Recent Memos


October 28, 2022

TO: ICI Members
SUBJECTS: Advertising
Alternative Investments
Fund Accounting & Financial Reporting
Investment Advisers
RE: SEC's Division of Examinations Issues Risk Alert Regarding Investment Adviser Marketing Rule


In December 2020, the SEC adopted rule amendments that replaced the existing Investment Advisers Act advertising and cash solicitation rules for investment advisers and private funds with a single, combined "Marketing Rule."[1] The new Marketing Rule does not apply to advertisements about registered investment companies or BDCs. However, for adviser and private fund advertisements, the rulemaking:

  • creates a merged marketing rule to cover advertisements, testimonials, endorsements, and solicitations;
  • provides general prohibitions against misleading advertisements;
  • conditionally allows flexibility in reporting performance, including related, extracted, and hypothetical performance and the use of interactive analysis tools and predecessor performance;
  • generally permits the use of testimonials, endorsements (which include referral and solicitation activity), and third-party ratings, subject to conditions; and
  • provides guidance on advisers' use of social media and the extraterritorial application of the rule.[2]

The compliance date for the Marketing Rule is November 4, 2022.

Earlier this week, the SEC's Division of Examinations issued a risk alert regarding examinations focused on the Marketing Rule ("Risk Alert").[3]

The Risk Alert states that advisers should consider whether they need to update or revise their written policies and procedures to ensure that they are reasonably designed to prevent violations of the Marketing Rule by advisers and their supervised persons.
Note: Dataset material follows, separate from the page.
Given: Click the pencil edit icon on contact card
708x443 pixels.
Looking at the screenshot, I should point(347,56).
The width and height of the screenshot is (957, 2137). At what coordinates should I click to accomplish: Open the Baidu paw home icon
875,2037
The Risk Alert also reminds advisers that related amendments to Rule 204-2 under the Investment Advisers Act (Books and Records Rule) will require advisers to make and keep certain additional records.
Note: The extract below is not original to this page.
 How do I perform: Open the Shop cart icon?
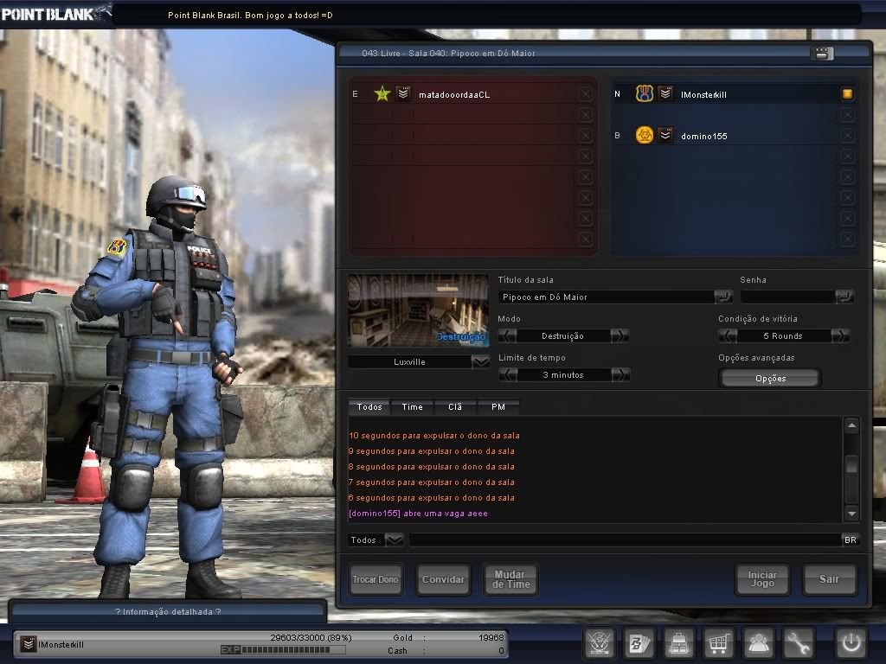coord(718,642)
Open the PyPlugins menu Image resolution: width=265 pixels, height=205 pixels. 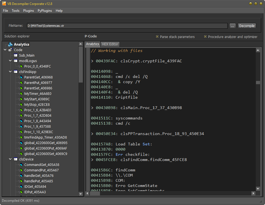(x=45, y=11)
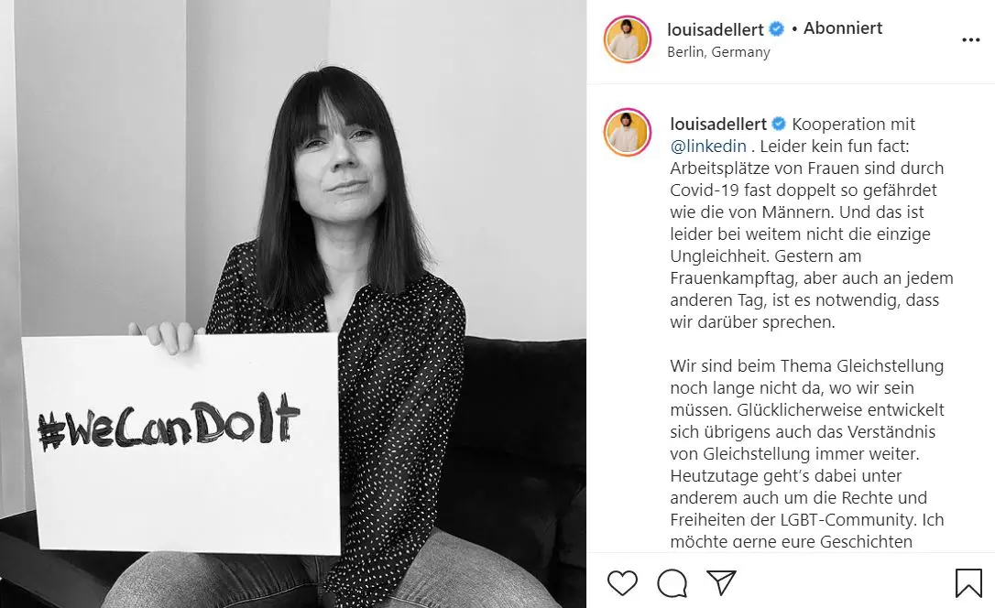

The Risk Alert states that the staff will conduct a number of specific national initiatives, as well as a broad review through the examination process, for compliance with the Marketing Rule. Those initiatives and review will include, but will not be limited to, consideration of the following areas:

  • the adoption and implementation of written Marketing Rule policies and procedures;[4]
  • compliance with the requirement that advisers have a reasonable basis for believing they will be able to substantiate material statements of fact in advertisements (the substantiation requirement);[5]
  • compliance with requirements related to the inclusion of performance data in advertisements;[6] and
  • compliance with related amendments to the Books and Records Rule.

The Risk Alert also reminds advisers of their obligations to accurately respond to related new Form ADV questions regarding marketing practices in their next annual Form ADV amendment.


Erica Evans
Assistant General Counsel

Matthew Thornton
Associate General Counsel


[1] Investment Adviser Marketing, IA Release No. 5653 (Dec. 22, 2020), available at ("Adopting Release"). 

[2] For a more detailed summary of the Marketing Rule, see ICI Memo to Members No. 33016:

[3] Examinations Focused on the New Investment Adviser Marketing Rule, SEC Division of Examinations (Sept. 19, 2022), available at

[4] Quoting the Adopting Release, the Risk Alert emphasizes that "for these compliance policies and procedures to be effective, they should include objective and testable means reasonably designed to prevent violations of the final rule in the advertisements the adviser disseminates." The Risk Alert then provides, as examples of "objective and testable means," "conducting an internal pre-review and approval of advertisements, reviewing a sample of advertisements based on risk, or pre-approving templates."

[5] Quoting the Adopting Release, the Risk Alert reiterates that "[a]dvisers would be able to demonstrate this reasonable belief in a number of ways. For example, they could make a record contemporaneous with the advertisement demonstrating the basis for their belief. An adviser might also choose to implement policies and procedures to address how this requirement is met. However, if an adviser is unable to substantiate the material claims of fact made in an advertisement when the Commission demands it, we will presume that the adviser did not have a reasonable basis for its belief."

[6] In this regard, the Risk Alert mentions gross performance, performance results generally, related performance, extracted performance, hypothetical performance, and predecessor performance.